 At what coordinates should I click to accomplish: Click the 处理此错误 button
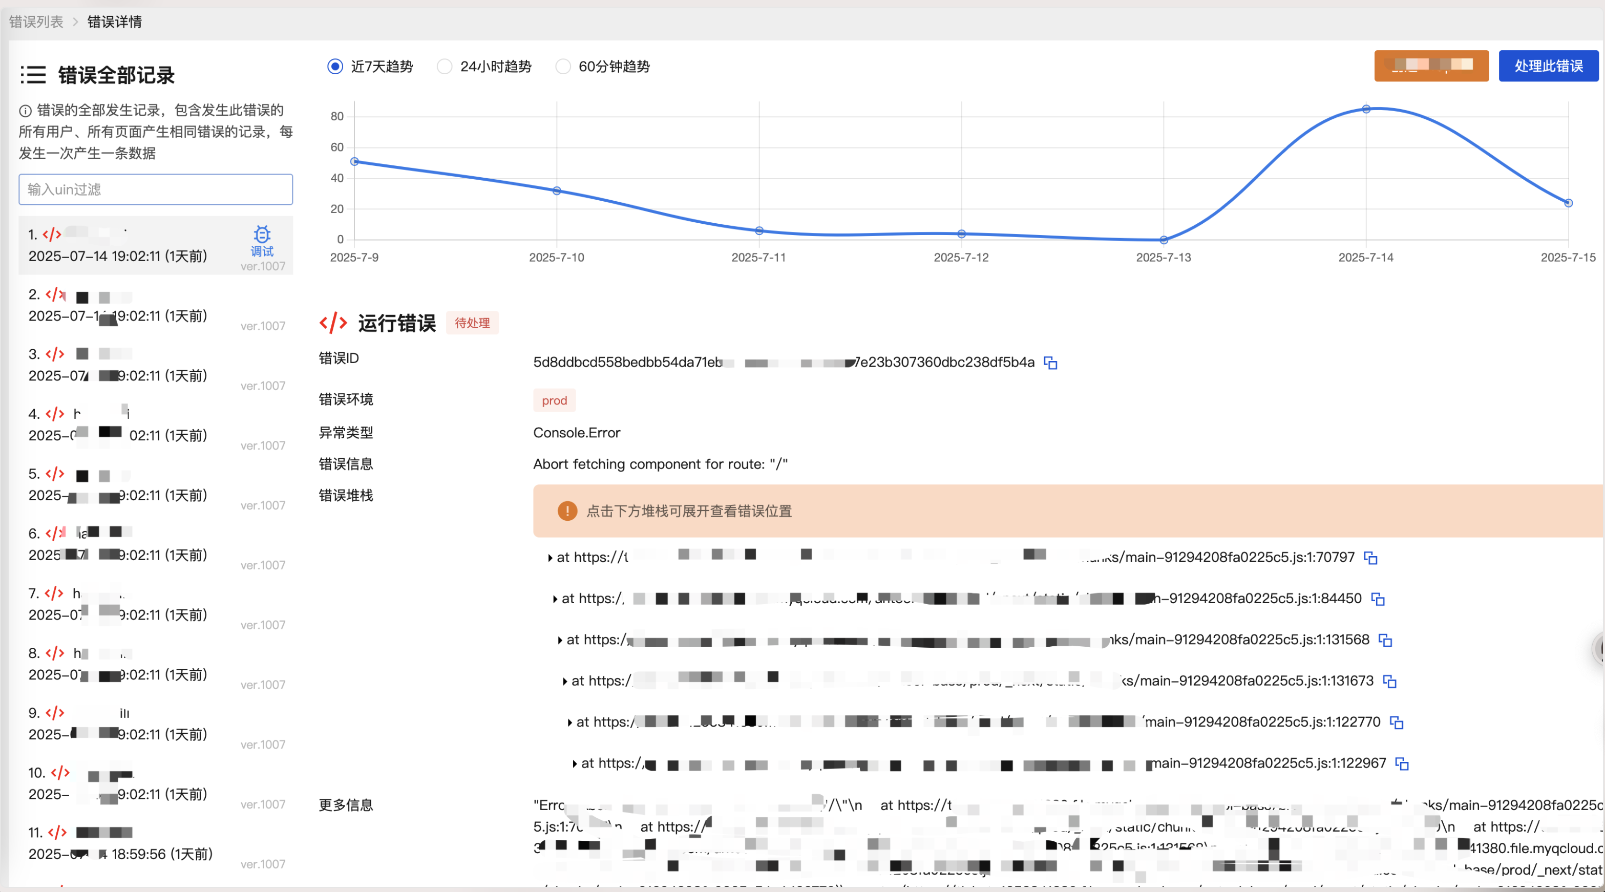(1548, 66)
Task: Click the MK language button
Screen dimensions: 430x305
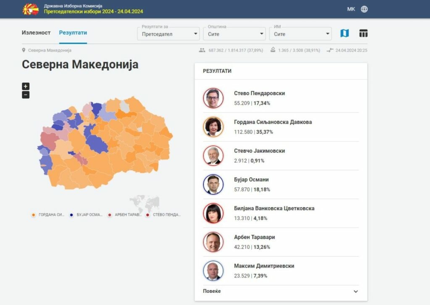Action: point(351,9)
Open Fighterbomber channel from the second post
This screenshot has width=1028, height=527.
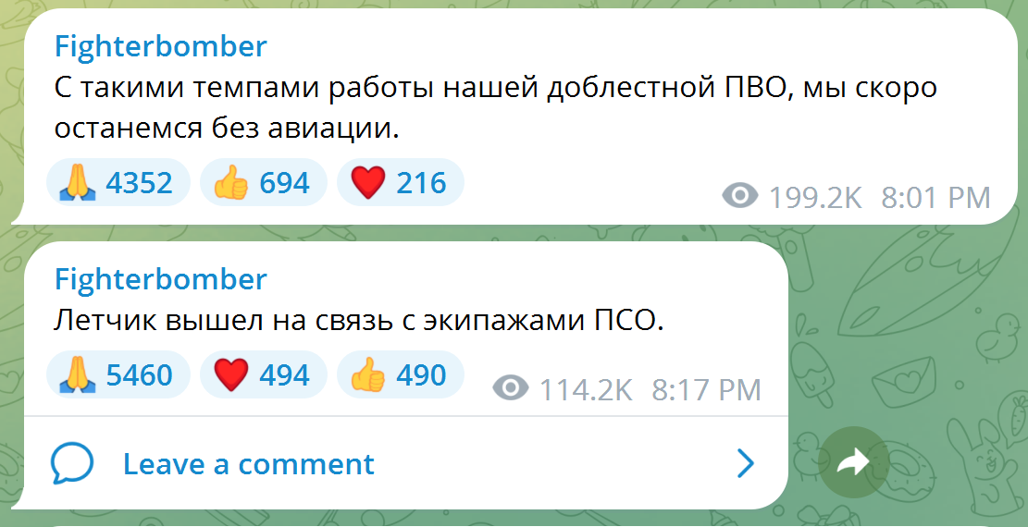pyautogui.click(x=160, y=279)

■ **Work to be completed**
Can you put every line of the listing above into a Markdown table with the columns Row and Line, numbering the rows, skipping blank lines, and leaving out the pictures?

■ **Output of the task**
| Row | Line |
|---|---|
| 1 |  At what coordinates should I click to accomplish: Click the 处理此错误 button |
| 2 | (1548, 66) |
| 3 | Task: Click the MK language button |
| 4 | Screen dimensions: 430x305 |
| 5 | Action: point(351,9) |
| 6 | Open Fighterbomber channel from the second post |
| 7 | This screenshot has width=1028, height=527. |
| 8 | pyautogui.click(x=160, y=279) |